The Philippines is now trailing far behind its Asian neighbors. Singapore is in second place, Malaysia 15th, Thailand 27th, Vietnam 69th, Indonesia 73rd and India 77th. India leapt 23 places due to great improvements in dealing with construction permits. India implemented an online single window system, introduced deemed approvals and reduced the cost for obtaining permits.
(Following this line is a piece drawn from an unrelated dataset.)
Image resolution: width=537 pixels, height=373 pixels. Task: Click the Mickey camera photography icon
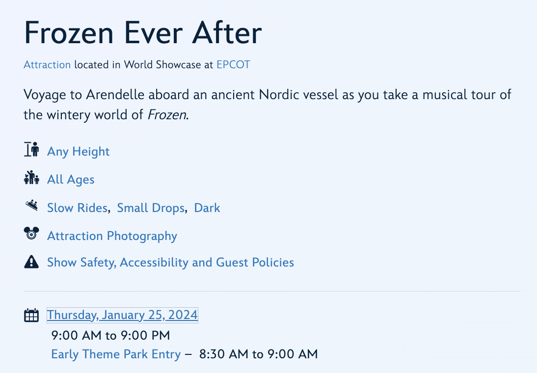click(x=31, y=234)
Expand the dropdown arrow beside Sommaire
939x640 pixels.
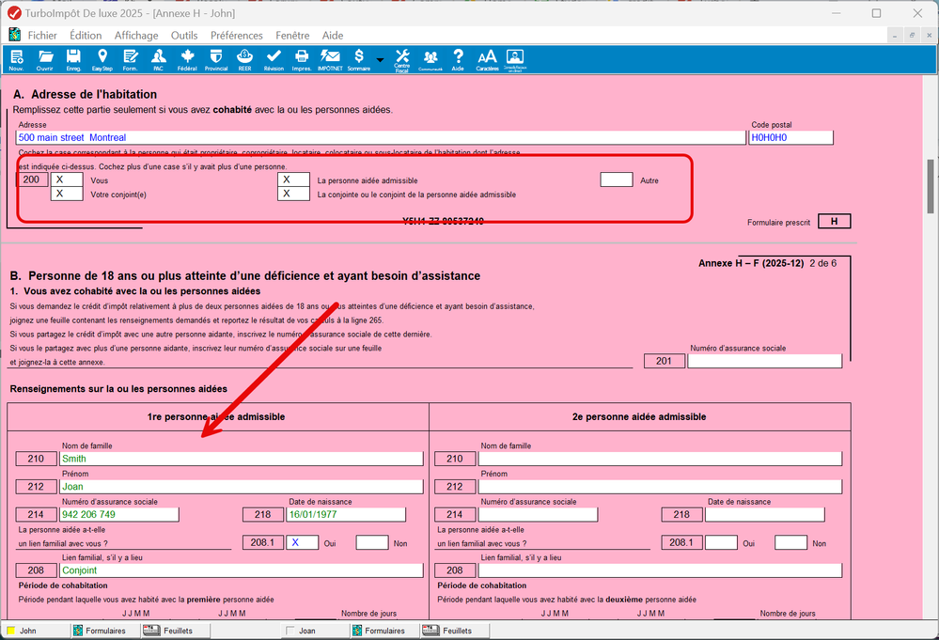coord(380,60)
The Department of Finance (DOF) and the Department of Trade and Industry (DTI), in a joint statement, expressed their strong objections to the report. They demanded that the WB review the Philippines’ rating and immediately “make a correction” given the Philippines’ increased Ease of Doing Business (EODB) scores. The DTI and DOF pointed out that the Philippines actually improved its scores in seven out of 10 EODB indicators (starting a business, dealing with construction permits, getting electricity, registering property, protecting minority investors, paying taxes and protecting minority investors) and maintained its scoring in two EODB indicators (enforcing contracts and resolving insolvency).
The DTI and DOF stressed that the Philippines’ drastic slide in the rankings was due to the significant fall from 30 to five in the country’s EODB score for Getting Credit because of the alleged failure of the WB’s survey team to gather the correct information on the country’s credit information database. They claimed that the WB sourced data only from the BAP Credit Bureau Inc. (which has a small database) and excluded data from other bigger credit bureaus, such as TransUnion Information Solutions, Inc. and Microfinance Information Data Sharing Inc.
The DOF and DTI, however, did acknowledge that significant reforms must still be instituted in the country. They proposed the following two-pronged strategy: 1) continue pursuing regulatory reforms, i.e., streamline processes and repeal outdated, redundant or obsolete rules that create undue regulatory burden; and 2) implement an effective communication campaign.
As part of the strategy of pursuing regulatory reform, Republic Act No. 11032 , known as the Ease of Doing Business and Efficient Government Service Delivery Act of 2018, should thus be strictly
and immediately implemented by government agencies. The Act requires that:
Government agencies shall adopt a ‘citizen’s charter’ specifying the requirements for each application or request and the time and procedure to obtain a particular service.
All applications or requests shall be acted upon within a period not to exceed three working days for simple transactions and seven working days for complex ones.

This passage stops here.